Some might have heard the story before but Sir Stuart Lipton tells my hack of a time he met former prime minister Margaret Thatcher. It was in 1985 to mark the start of the Broadgate complex he helped to develop in the City of London. As a documentary about the development aired on Channel 4 this week, he says he asked Thatcher to come back a year later to open the first buildings. “ ‘Of course,’ she said, ‘because you’ll never do it.’ One year later …”

From the ground up

At a Building Live Club event in London last week, Stirling prize winner David Mikhail from Mikhail Riches gave a glimpse into what goes into winning one of architecture’s highest honours. Mikhail, who this year won the award for the Norwich council housing scheme Goldsmith Street, revealed he had spent the morning of the Stirling judges’ site visit weeding garden beds and picking up crisp packets. I think that’s called mucking in.

Through a glass darkly

At the same event, architect Eric Parry revealed how he won over planners for his project at 10 Fenchurch Street in the City. Parry said he took a Bavarian beer tankard into one of the planning meetings to demonstrate what he hoped would be the iridescence of the scheme’s white faience tiles. The industry turning some to drink. Who’d have thought?

Liquid assets

Speaking of drink, beer and wine were flowing at Alinea’s sixth birthday bash at the Madison rooftop bar at One New Change in St Paul’s last week. Attendees included former City planning chief Peter Rees, Kevin Bundy, until the spring the man in charge of phase two of work at the Battersea Power Station redevelopment, and Mace’s construction COO Gareth Lewis. My hacks tell me they were sure soft drinks were available but they must have overlooked them, given their state the following morning.

Lightbulb moment

A kind-hearted soul emails one of my team on the back of the news that Transport for London has begun discussions about where the missing £650m to finish Crossrail is coming from.
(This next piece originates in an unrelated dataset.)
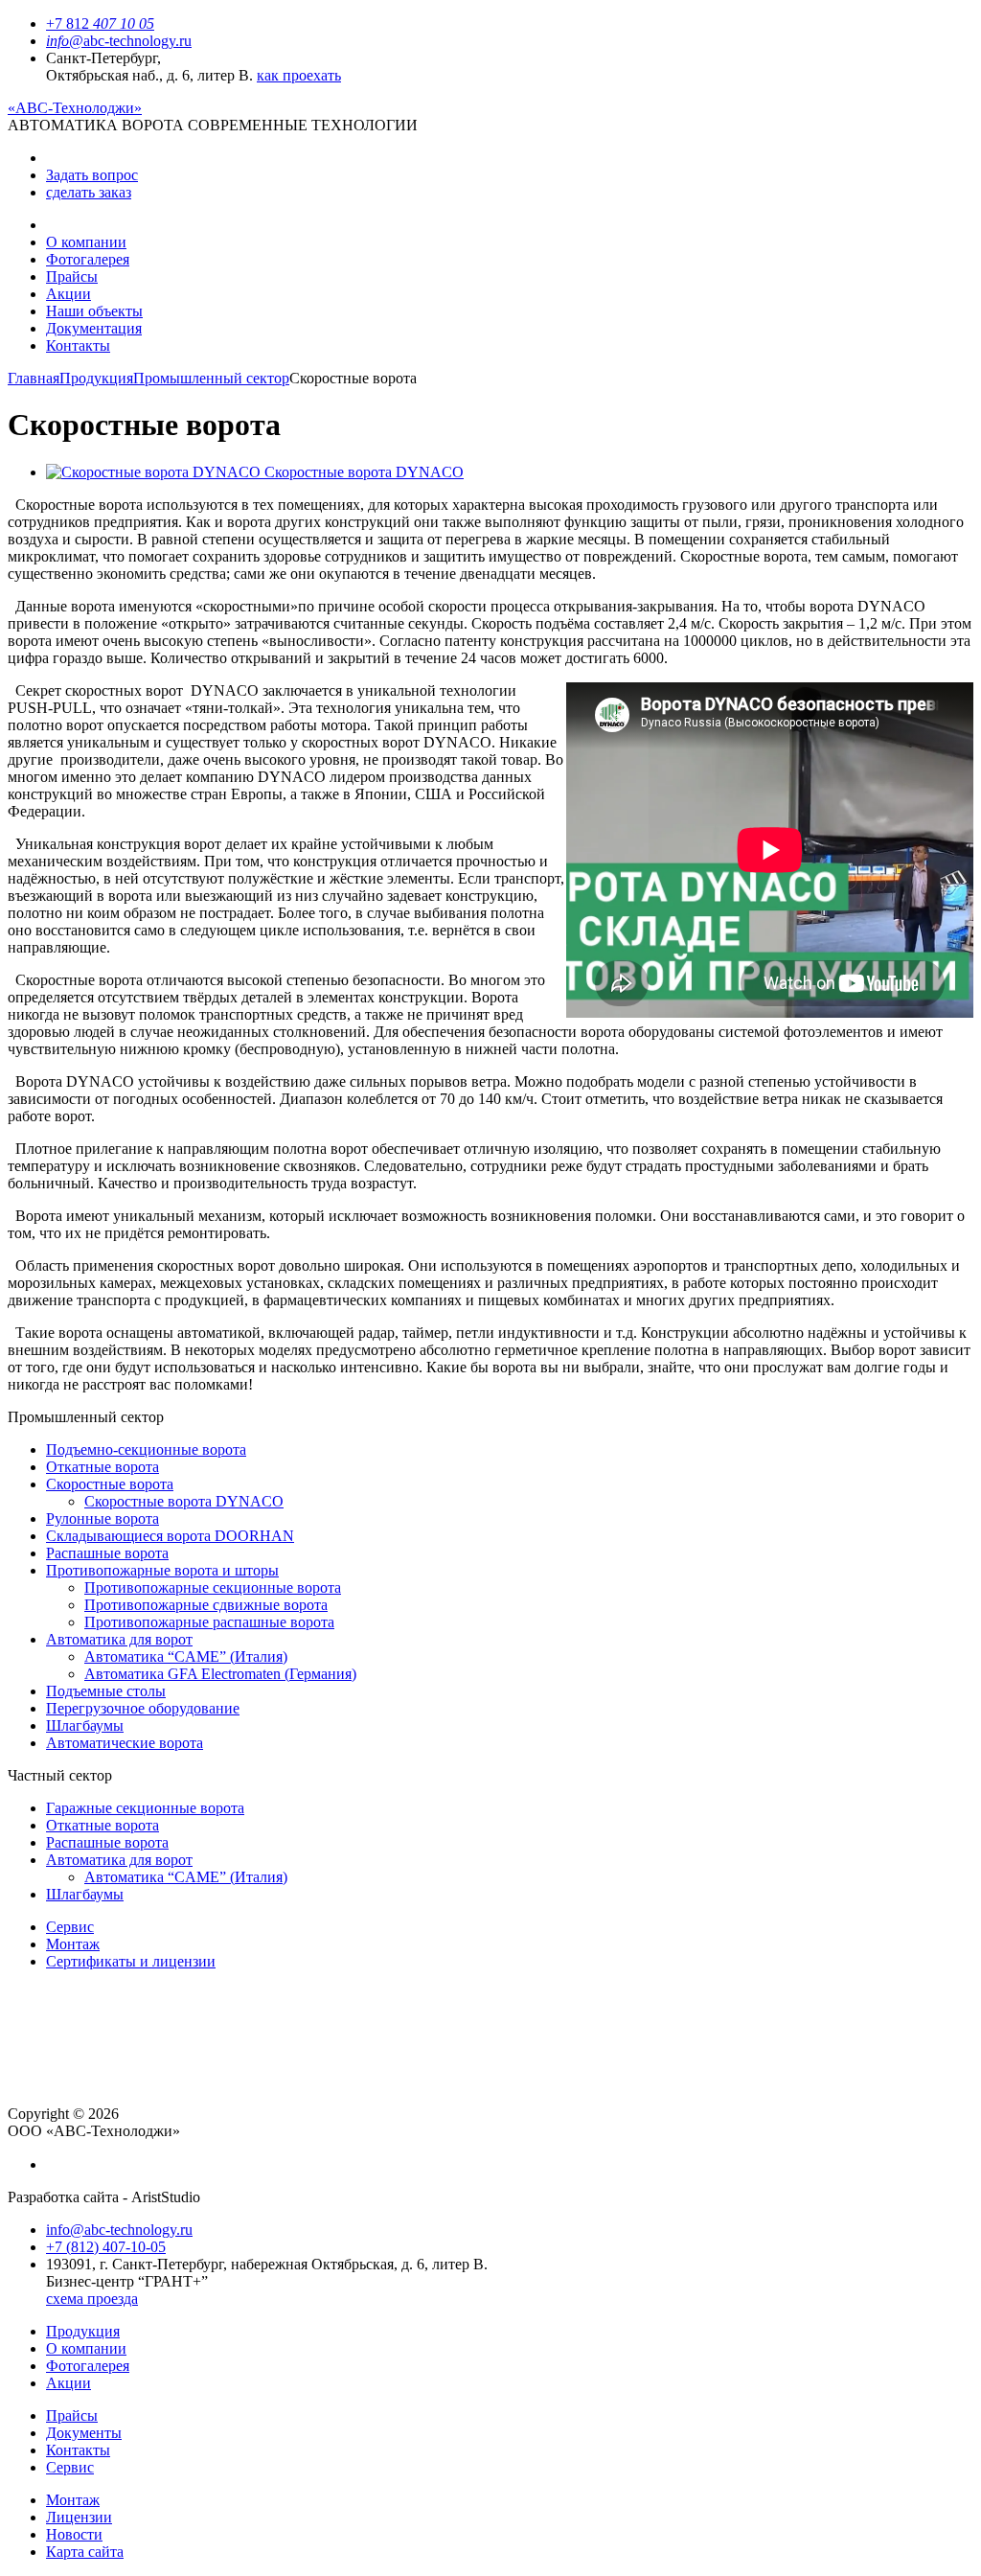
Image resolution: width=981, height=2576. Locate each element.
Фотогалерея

Swap the lightbulbs to LEDs across the entire estate, says the message. “They would save billions of operational expenditure, thus having the additional money to pay for the scheme.” Simple. 

Cold comfort

Spencer McCarthy, boss of housebuilder Churchill Retirement Living, bedded down for the night outside the firm’s offices in Ringwood, Hampshire, earlier this month to highlight the issue of homelessness. Hoping to raise much-needed funds for End Youth Homelessness, one of the Churchill Foundation’s main charity partners in 2019, McCarthy and more than 50 of his colleagues slept on sheets of cardboard in subzero temperatures. They notched up an impressive £20,000 in donations. Well done all.

Hansom-22-November-2019

The leaning tower of London

A rather nice 3D model depicting part of the City of London arrived at Building this week. The towers represented included the Cheesegrater, 22 Bishopsgate and the Gherkin. Also there was Eric Parry’s planned 1 Undershaft, which will be the tallest block in the Square Mile if it gets built. Unfortunately, a bit of the model representing 1 Undershaft had snapped off. Is this a sign of things to come?